Track 50 years old will be brass. Brass corrodes easily and
if that occurs you lose electrical conductivity. This can be
at the surface of the rails thus the loco wheels cannot pick
up power...and it also can be where the track sections
connect. The metal joiners corrode and again there is
loss of conductivity. All this is why we no longer
use that material. Today's tracks are nickle-silver and
have very good conductivity.

After you abraded the rails did you use something
to remove the resulting dust? 

Secondly, as someone has advised, the trucks and
gearing of locos that old will have gelled lubes. This
will prevent smooth operation. They must be cleaned
out and plastic friendly lubes applied. LaBelle makes 
both grease and dry lube for these applications. It's
available at most hobby shops. Do not use household
or auto oils or grease as they will damage plastic.

It is also imperative that the loco wheels be clean.
This can be done easily by placing a paper towel on
the track, add a few drops of alcohol. Run the front
wheels of the loco onto the wet spot, hold it by hand
as you run up the speed. Let the wheels spin in
the alcohol and they'll be cleaned. Do the same with
the rear trucks.

If you don't have a multimeter get one from Harbor
Freight (around 5.00 if not free). It will help you locate
electrical problems.

If you plan on keeping your layout running you might
want to consider replacing the tracks with the more
trouble free that is available today.

A power pack will have two outputs: One marked
track will send 0 to 14 or so DC volts to the track.
The other will have a constant AC voltage of around
14 volts for accessories such as turnouts and lighted
buildiings. The most likely problem with a power pack
is loss of voltage (speed) control due again to
corrosion or wear. Replacements on the used market
should run 10 to 20 or so dollars.

Good luck with your layout.

Don


----------



## jackpresley (Dec 19, 2017)

dadof32017 said:


> There is also a separate track for around a Christmas tree, which is about 3'x3'.

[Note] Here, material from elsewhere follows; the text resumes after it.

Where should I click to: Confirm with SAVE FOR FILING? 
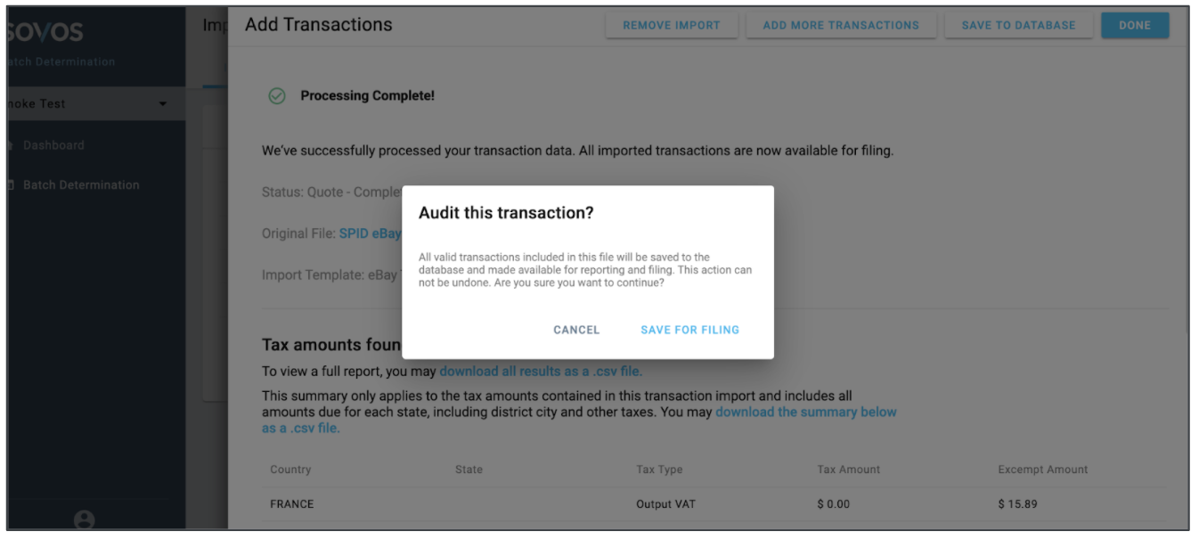point(689,330)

I recently took a lot of stuff out of long term storage. Some of the oldest locomotives really benefitted from a dose of canned air that I use for cleaning electronics. Blowing out the motors and then running them on a small oval of clean anchored track brought them back to life.

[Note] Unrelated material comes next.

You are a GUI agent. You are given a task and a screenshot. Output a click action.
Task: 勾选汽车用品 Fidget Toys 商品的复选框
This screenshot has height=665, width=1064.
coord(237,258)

Speaking of anchored track. Hardwood floors make terrible track bed. The centrifugal force can be enough to pull the track connections apart since there is little to no friction between the track and the floor. Crimping or replacing the connectors can really help, but setting it up on felt or fabric or even "sheet cotton" (for a snow scene) can be enough to keep the train from pulling the track apart.

Welcome aboard.


----------



## dadof32017 (Dec 29, 2017)

Thanks mesenteria and DonR. After my initial post yesterday I 
came across a small bottle of conducta cleaner/lube(not sure if it 
was the right stuff to use) I removed the top cover of the loco and the
cover to the trucks to expose the inner workings and the gears. I then 
used the cleaner/lube on the gears and the what looked to be the 
bearing/shaft area of the motor itself. Was a huge improvement,
its running much smoother. Even got throttle response back. So I'm 
thinking there is wrong with the power converter. DonR to answer
your question about the resulting dust from the abraded rails. 
Yes, after I did so I ran along the track again with a clean shop rag 
and some track cleaner. My plan is to try to get this set up and 
running as close to original as possible to pay homage to my great 
uncle whos set it was. Also want to see if its something I can see
myself getting sticking with for the long haul. And to use it as a
learning curve so to speak before I start spending a bunch of money. 
So my next set of questions are... Is the conducta cleaner/lube enough 
or should I be using something else? Do I need to completely take
things apart? Meaning taking the gears out as well? Would rehabbing 
and reusing all the track pieces I have be a bad idea? Should I start 
with new track right out of the gate to lessen the chances of issues? 
Thanks again for the info and look forward to learning as much as I can 
from everyone here.


----------



## DonR (Oct 18, 2012)

The preferred grease lube for gear trains must be plastic
friendly such as that sold by LaBelle. After cleaning
out the old gelled lube apply fresh new grease. Put a tiny
drop of Labelle's 'oil' on the motor bearings.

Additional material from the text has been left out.